HIQA publishes new Standards for the Protection and Welfare of Children
New National Standards to radically strengthen and improve Ireland’s child protection services have been published today by the Health Information and Quality Authority.
Speaking at the launch of the Standards, Tracey Cooper, Chief Executive of HIQA, said: “These new National Standards are a significant milestone in putting safer and more reliable child protection systems in place for our vulnerable and at-risk children. With the scale and seriousness of child abuse and neglect in Ireland, highlighted in various inquiry reports in recent years, it has been clear for some time that the needs of vulnerable children have not always been responded to in an appropriate and timely way. As a society we need to learn from the past and take steps to ensure that services work effectively and safely to deliver better care and support for our vulnerable children.”
“HIQA is committed to ensuring that the safety and wellbeing of children should be the top priority for those working in the child protection services. These outcome-based National Standards for the Protection and Welfare of Children have been developed with the help of a special advisory group. This included direct input from a wide range of people and organisations, including representatives of the social work profession who manage and deliver HSE child protection and welfare services on a daily basis.”
“The Standards are designed to follow a child’s journey within the child protection system to ensure that his or her safety and welfare is being protected. Along that journey children will be supported through a range of measures. These should include providing accessible information, timely access to the appropriate services, effective risk-based screening of child referrals, good case assessment and planning to ensure that appropriate services are made available to children as required, the taking of timely action to protect children at risk of harm, working with and sharing information with other agencies in the child’s interest and ensuring appropriate records are kept and maintained securely.”

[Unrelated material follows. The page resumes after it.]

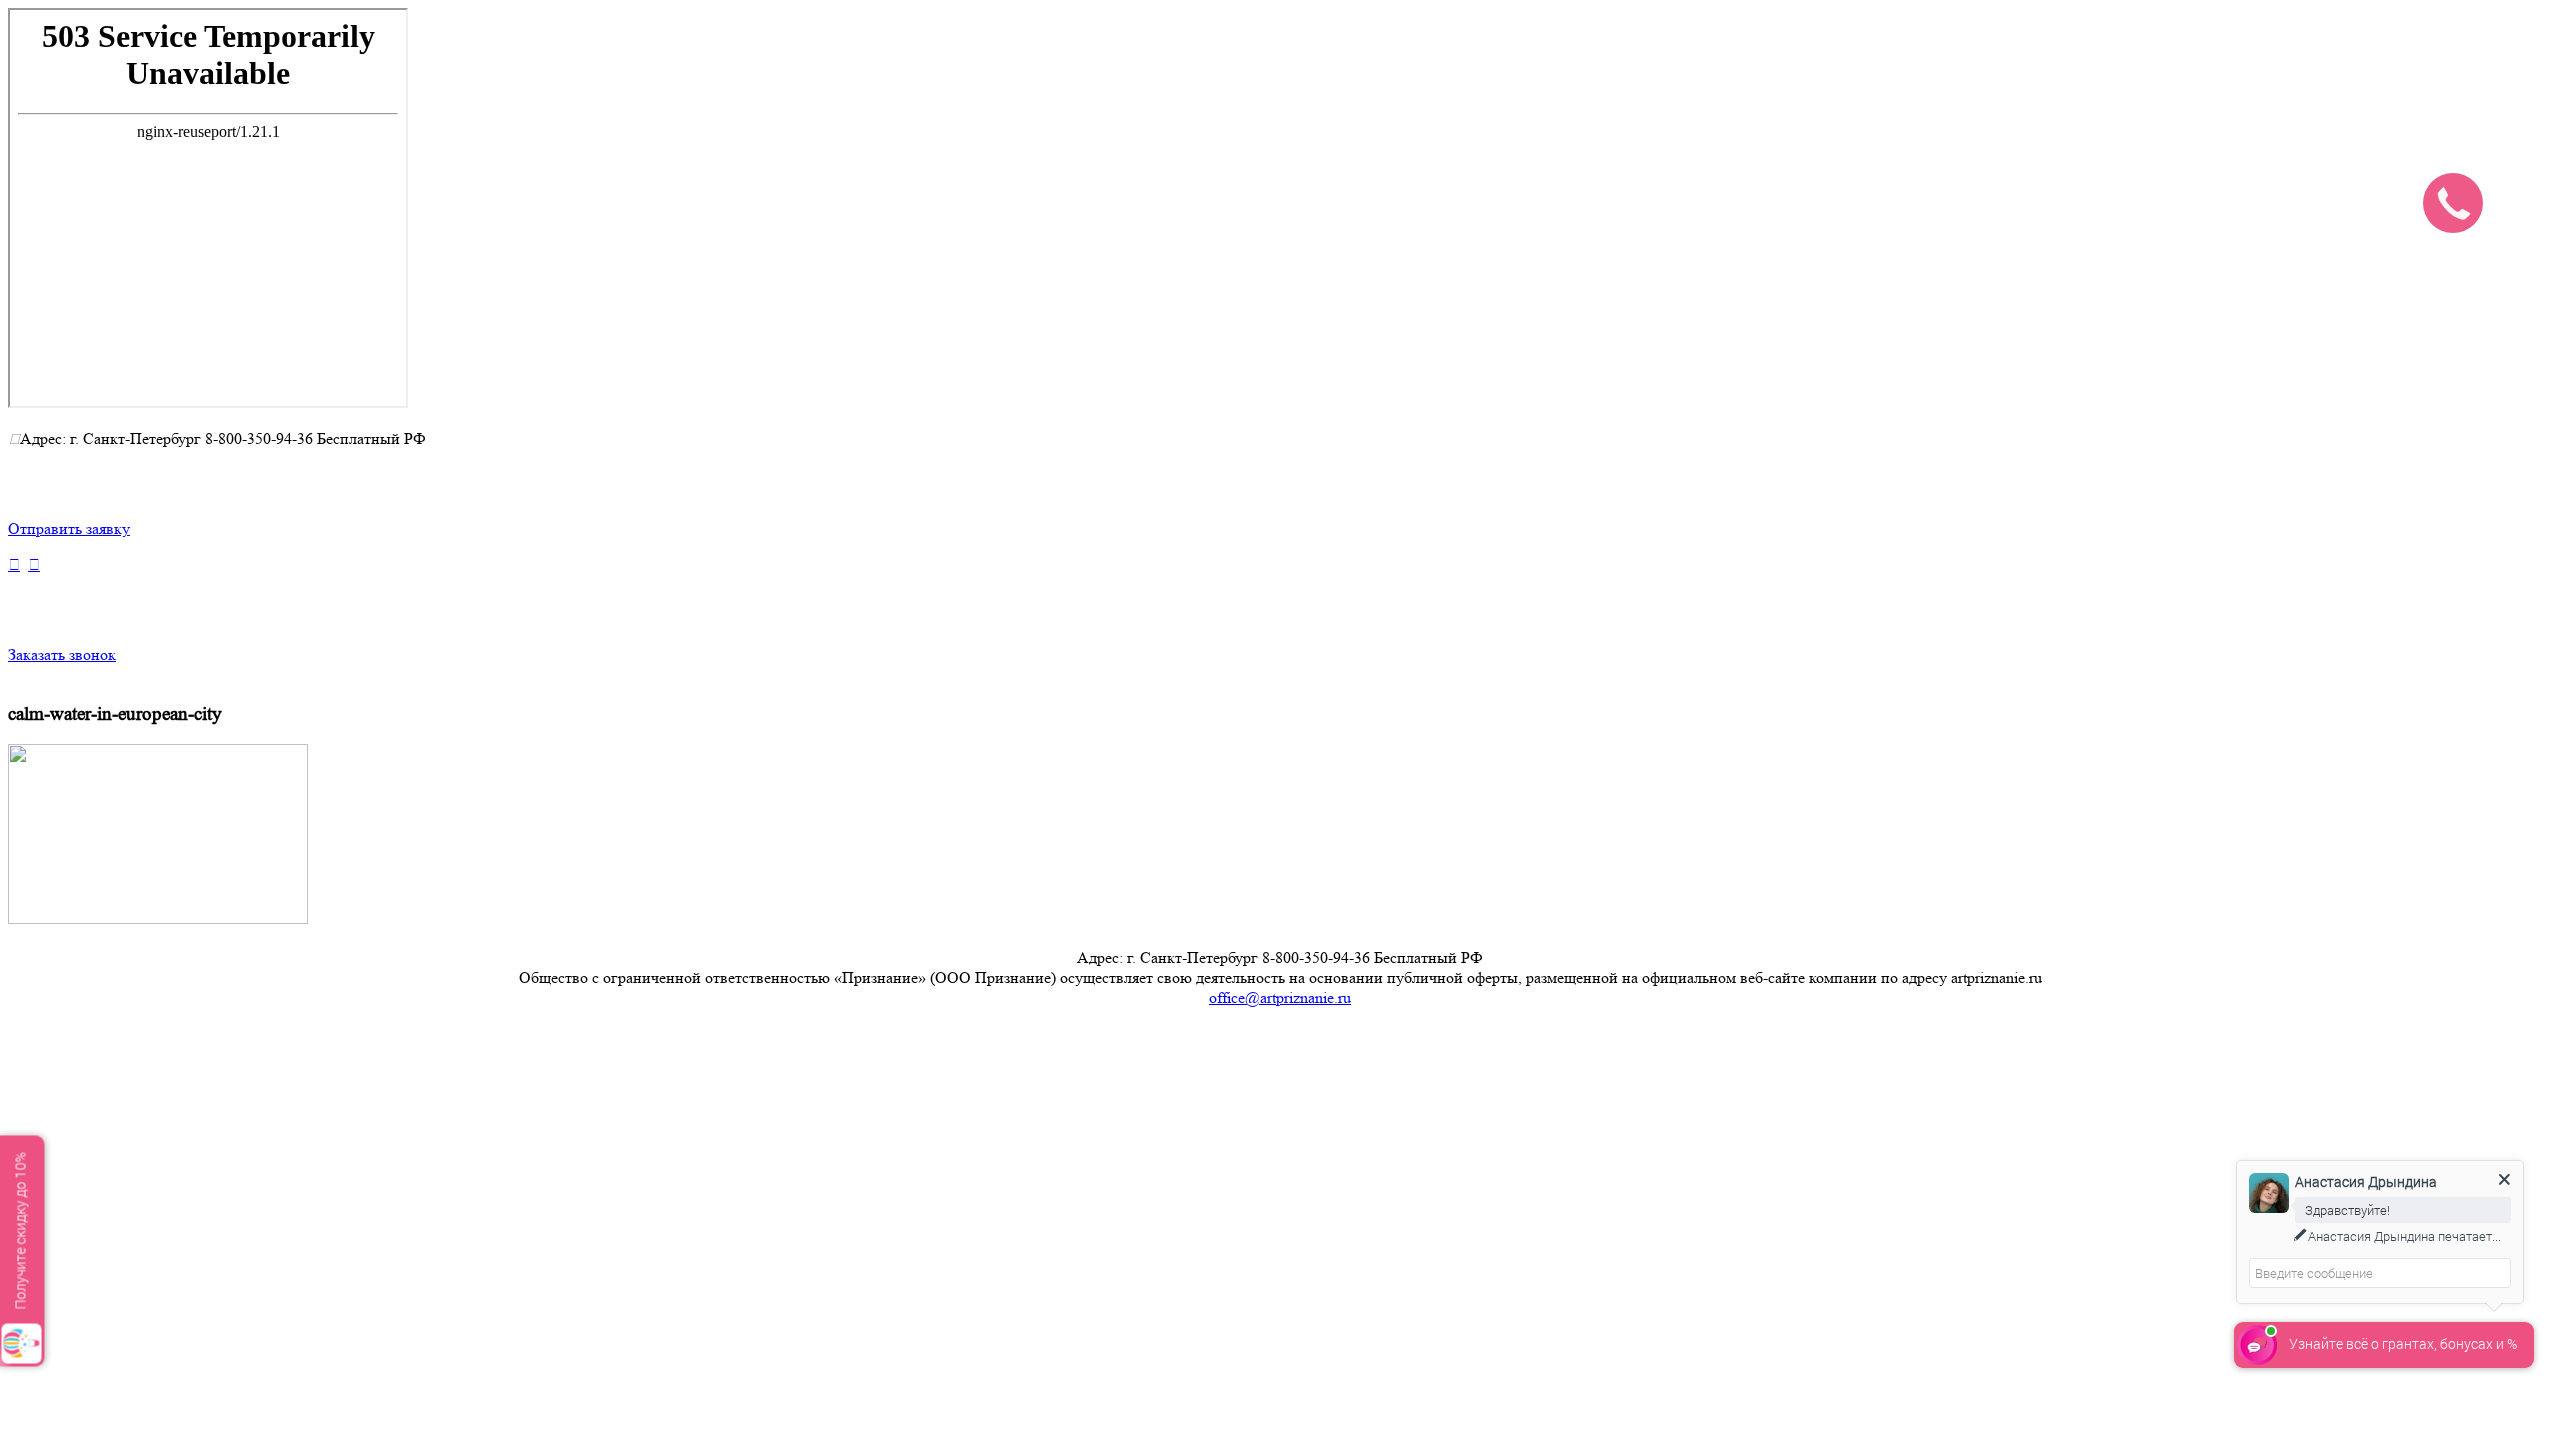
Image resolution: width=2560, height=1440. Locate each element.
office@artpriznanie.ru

Tracey Cooper concluded: “All children have a right to be safe and to have access to appropriate services and support to enable their growth and development. For too long, the needs of children have not played a sufficiently significant priority in how the child protection service, and the wider range of relevant agencies and organisations in our society, respond to concerns over the welfare of vulnerable children. With the approval of the National Standards, HIQA will monitor the current HSE Children and Family Services’, and the future Child and Family Agency’s, compliance with the Standards and will assess how the HSE undertakes its statutory function under the law and its implementation of Children First – the national guidance for the protection and welfare of children.“
Marty Whelan, Head of Communications and Stakeholder Engagement, Health Information and Quality Authority, 01 814 7481 / 086 244 7623, firstname.lastname@example.org
Notes to the Editor:
- Child protection is the process of protecting individual children identified as suffering, or likely to suffer from, significant harm as a result of abuse or neglect.

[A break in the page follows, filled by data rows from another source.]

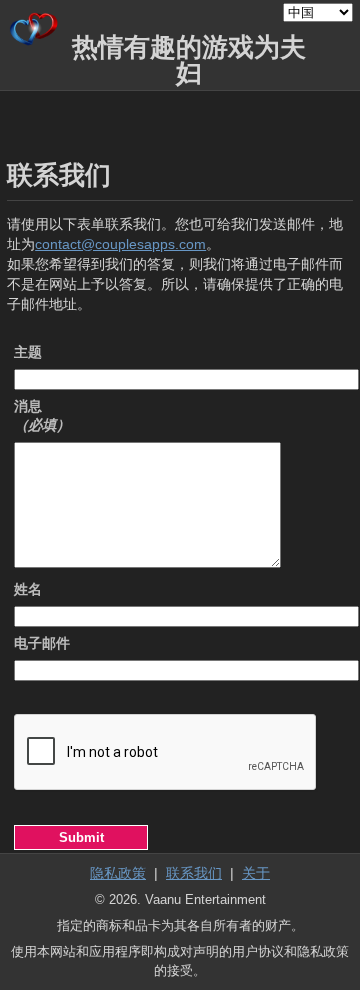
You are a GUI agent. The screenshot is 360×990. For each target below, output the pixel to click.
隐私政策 (118, 873)
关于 (256, 873)
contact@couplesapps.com (120, 244)
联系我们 (194, 873)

- The National Standards for the Protection and Welfare of Children will assess the wider performance of the HSEChildren and Family Services or successor agency, as a service provider, in relation to its statutory functions to provide adequate care and protection to children, under Section 3 of the Child Care Act, 1991 and its statutory duties under Children First. The Standards will also guide the HSE’s or successor agency’s response to child protection concerns and how these concerns are managed.
- The National Standards promote the principles outlined in Children First, the national guidance for the protection and welfare of children 2011.
- HIQA set up a Standards Advisory Group in 2011 to advise it on the development of draft Standards for public consultation. The Standards Advisory Group was a group of key experts and representatives from the HSE, Department of Children and Youth Affairs, Department of Education and Skills, the Irish Youth Justice Service, An Garda Síochána, other regulatory bodies, and people from the academic and legal fields, non-statutory organisations providing services to children, and other key people involved in or with an interest in children’s and child protection services.
- Draft standards were published for public consultation earlier this year by HIQA. There were over 50 submissions received to the public consultation process which were used to inform the development of the Standards. By implementing these Standards, the HSE Children and Family Services will continuously improve the services it provides to children and families.
- These National Standards have been developed through a structured process aimed at reflecting best practice in social care regulation in Ireland and abroad. They are based on key principles which guide services on how to protect children and promote their welfare and are grouped according to six key themes as follows:
- Child-centred services
- Safe and effective services
- Leadership, governance, and management
- Use of resources
- Use of information.
- The Government will enact specific legislation to underpin Children First. Children First should be used in conjunction with all relevant legislation and the National Standards for the Protection and Welfare of Children.
- These Standards have been approved by the Board of HIQA and by the Minister for Health and the Minister for Children and Youth Affairs.